[Data records]
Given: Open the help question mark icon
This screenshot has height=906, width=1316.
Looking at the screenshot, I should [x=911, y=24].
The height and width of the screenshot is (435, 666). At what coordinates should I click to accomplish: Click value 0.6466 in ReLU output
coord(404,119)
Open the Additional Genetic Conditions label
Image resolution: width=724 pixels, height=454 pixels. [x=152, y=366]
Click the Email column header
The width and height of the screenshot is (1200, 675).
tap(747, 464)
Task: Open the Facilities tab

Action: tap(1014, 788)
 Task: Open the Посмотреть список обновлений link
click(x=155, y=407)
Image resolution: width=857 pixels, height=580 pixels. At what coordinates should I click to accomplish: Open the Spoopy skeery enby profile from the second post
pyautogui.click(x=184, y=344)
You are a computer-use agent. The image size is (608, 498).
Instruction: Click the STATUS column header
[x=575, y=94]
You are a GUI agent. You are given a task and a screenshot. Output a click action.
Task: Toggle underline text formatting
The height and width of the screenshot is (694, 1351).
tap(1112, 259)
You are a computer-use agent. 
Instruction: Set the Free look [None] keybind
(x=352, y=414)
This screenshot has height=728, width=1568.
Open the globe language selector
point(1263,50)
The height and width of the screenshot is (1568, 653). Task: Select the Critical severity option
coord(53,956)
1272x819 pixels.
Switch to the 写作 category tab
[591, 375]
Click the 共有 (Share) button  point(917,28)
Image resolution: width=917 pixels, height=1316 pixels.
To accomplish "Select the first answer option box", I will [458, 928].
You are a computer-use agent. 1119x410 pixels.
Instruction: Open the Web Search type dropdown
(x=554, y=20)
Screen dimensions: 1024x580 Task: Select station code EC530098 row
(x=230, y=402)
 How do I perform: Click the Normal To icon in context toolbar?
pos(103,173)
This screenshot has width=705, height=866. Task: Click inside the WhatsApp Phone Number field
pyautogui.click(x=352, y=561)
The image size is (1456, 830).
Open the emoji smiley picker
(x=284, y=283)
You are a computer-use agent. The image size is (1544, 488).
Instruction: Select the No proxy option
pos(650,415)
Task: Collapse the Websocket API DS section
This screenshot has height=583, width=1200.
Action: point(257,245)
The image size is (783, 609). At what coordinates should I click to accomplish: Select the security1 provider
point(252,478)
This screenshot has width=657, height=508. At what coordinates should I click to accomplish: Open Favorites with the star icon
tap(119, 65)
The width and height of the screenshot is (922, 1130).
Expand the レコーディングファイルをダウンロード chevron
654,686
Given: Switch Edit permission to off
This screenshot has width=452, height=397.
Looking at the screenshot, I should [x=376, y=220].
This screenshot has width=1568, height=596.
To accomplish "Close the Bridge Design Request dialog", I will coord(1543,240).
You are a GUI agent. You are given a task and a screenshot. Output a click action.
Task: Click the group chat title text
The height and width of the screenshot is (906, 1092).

• **EXERCISE**
Write out a word-for-word copy of every entry above.

• **FINAL ANSWER**
Given: Open the help question mark icon
This screenshot has height=906, width=1316.
Looking at the screenshot, I should [x=911, y=24].
The height and width of the screenshot is (435, 666). At what coordinates should I click to accomplish: Click value 0.6466 in ReLU output
coord(404,119)
Open the Additional Genetic Conditions label
Image resolution: width=724 pixels, height=454 pixels. [x=152, y=366]
Click the Email column header
The width and height of the screenshot is (1200, 675).
tap(747, 464)
Task: Open the Facilities tab

Action: tap(1014, 788)
 Task: Open the Посмотреть список обновлений link
click(x=155, y=407)
Image resolution: width=857 pixels, height=580 pixels. At what coordinates should I click to accomplish: Open the Spoopy skeery enby profile from the second post
pyautogui.click(x=184, y=344)
You are a computer-use agent. The image size is (608, 498).
Instruction: Click the STATUS column header
[x=575, y=94]
You are a GUI agent. You are given a task and a screenshot. Output a click action.
Task: Toggle underline text formatting
The height and width of the screenshot is (694, 1351).
tap(1112, 259)
You are a computer-use agent. 
Instruction: Set the Free look [None] keybind
(x=352, y=414)
This screenshot has height=728, width=1568.
Open the globe language selector
point(1263,50)
The height and width of the screenshot is (1568, 653). Task: Select the Critical severity option
coord(53,956)
1272x819 pixels.
Switch to the 写作 category tab
[591, 375]
Click the 共有 (Share) button  point(917,28)
Image resolution: width=917 pixels, height=1316 pixels.
To accomplish "Select the first answer option box", I will [458, 928].
You are a computer-use agent. 1119x410 pixels.
Instruction: Open the Web Search type dropdown
(x=554, y=20)
Screen dimensions: 1024x580 Task: Select station code EC530098 row
(x=230, y=402)
 How do I perform: Click the Normal To icon in context toolbar?
pos(103,173)
This screenshot has width=705, height=866. Task: Click inside the WhatsApp Phone Number field
pyautogui.click(x=352, y=561)
The image size is (1456, 830).
Open the emoji smiley picker
(x=284, y=283)
You are a computer-use agent. The image size is (1544, 488).
Instruction: Select the No proxy option
pos(650,415)
Task: Collapse the Websocket API DS section
This screenshot has height=583, width=1200.
Action: point(257,245)
The image size is (783, 609). At what coordinates should I click to accomplish: Select the security1 provider
point(252,478)
This screenshot has width=657, height=508. At what coordinates should I click to accomplish: Open Favorites with the star icon
tap(119, 65)
The width and height of the screenshot is (922, 1130).
Expand the レコーディングファイルをダウンロード chevron
654,686
Given: Switch Edit permission to off
This screenshot has width=452, height=397.
Looking at the screenshot, I should [x=376, y=220].
This screenshot has width=1568, height=596.
To accomplish "Close the Bridge Design Request dialog", I will coord(1543,240).
You are a GUI agent. You are given a task and a screenshot. Output a click action.
Task: Click the group chat title text
The height and width of the screenshot is (906, 1092).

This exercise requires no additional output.